▸ **Problem details**: This exercise calls for the records to be returned exactly, with images removed.

[Stored records]
+ + +

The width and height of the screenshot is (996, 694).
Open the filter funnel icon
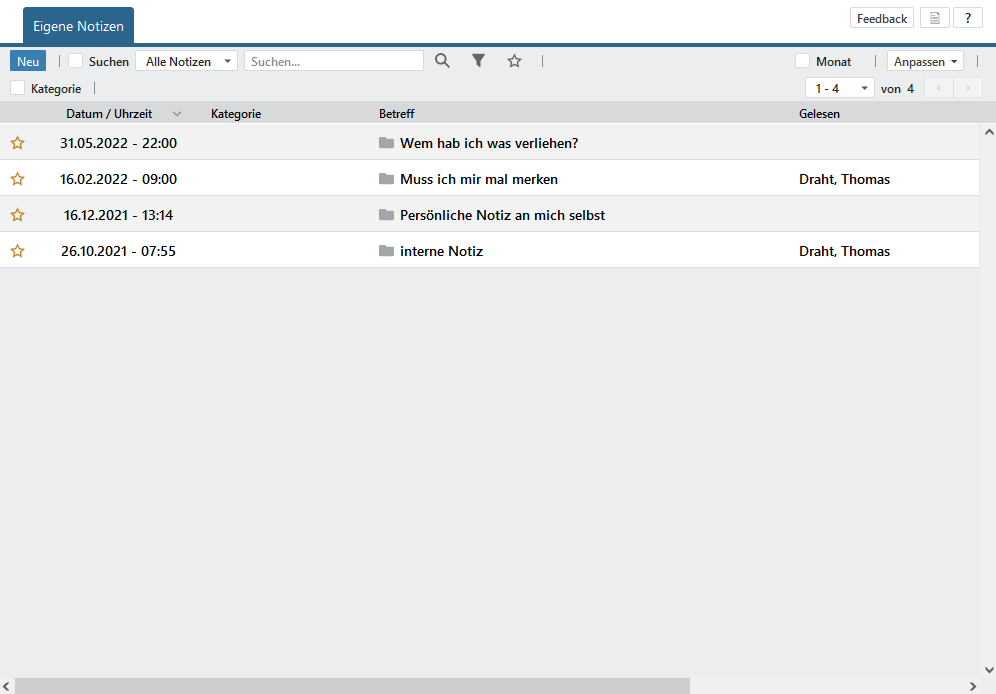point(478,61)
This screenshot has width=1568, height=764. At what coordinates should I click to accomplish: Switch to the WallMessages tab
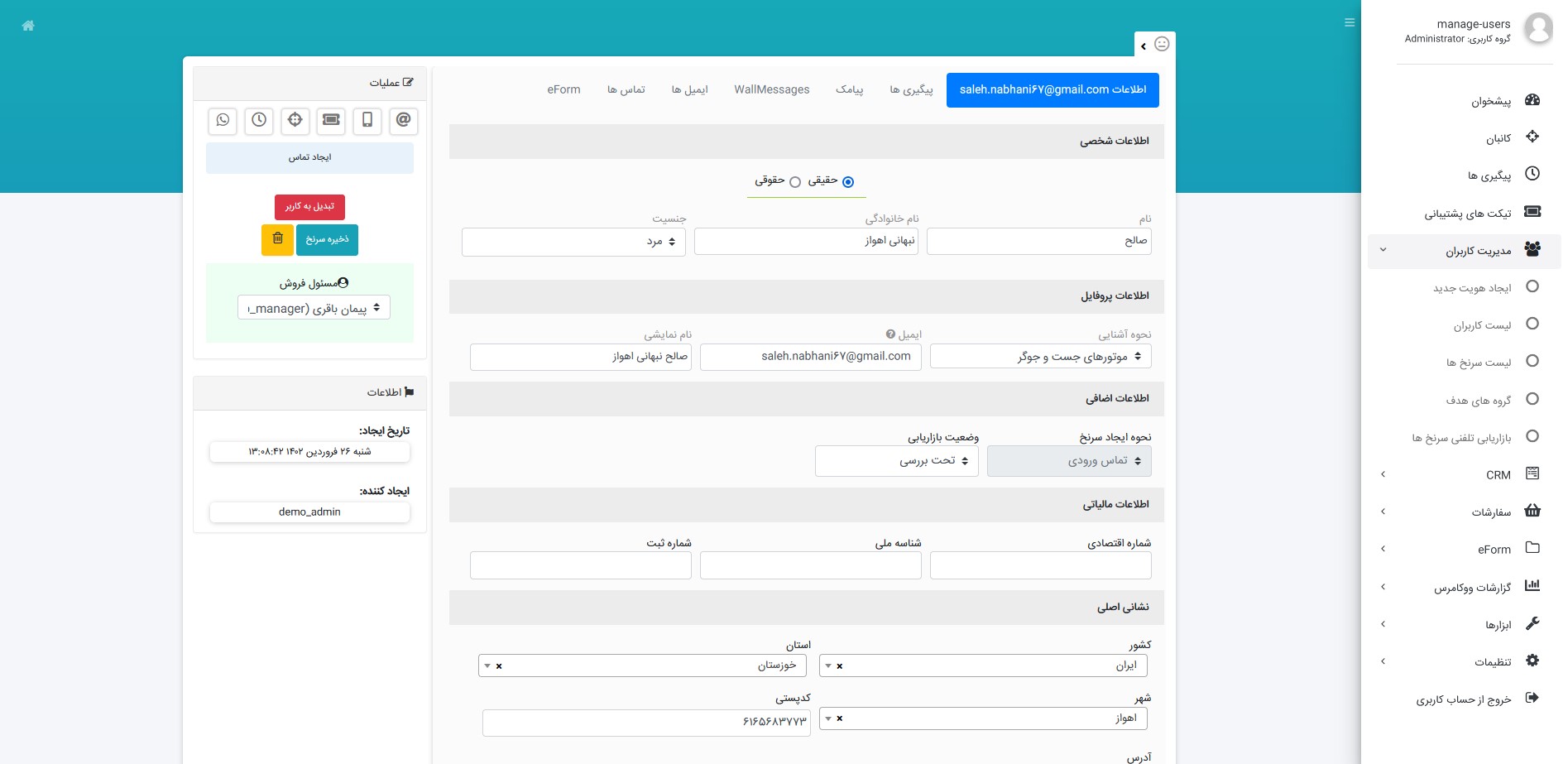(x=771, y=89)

+ + +

▸ **Response to this exercise**:
The width and height of the screenshot is (996, 694).
Open the filter funnel icon
point(478,61)
This screenshot has width=1568, height=764. At what coordinates should I click to accomplish: Switch to the WallMessages tab
(x=771, y=89)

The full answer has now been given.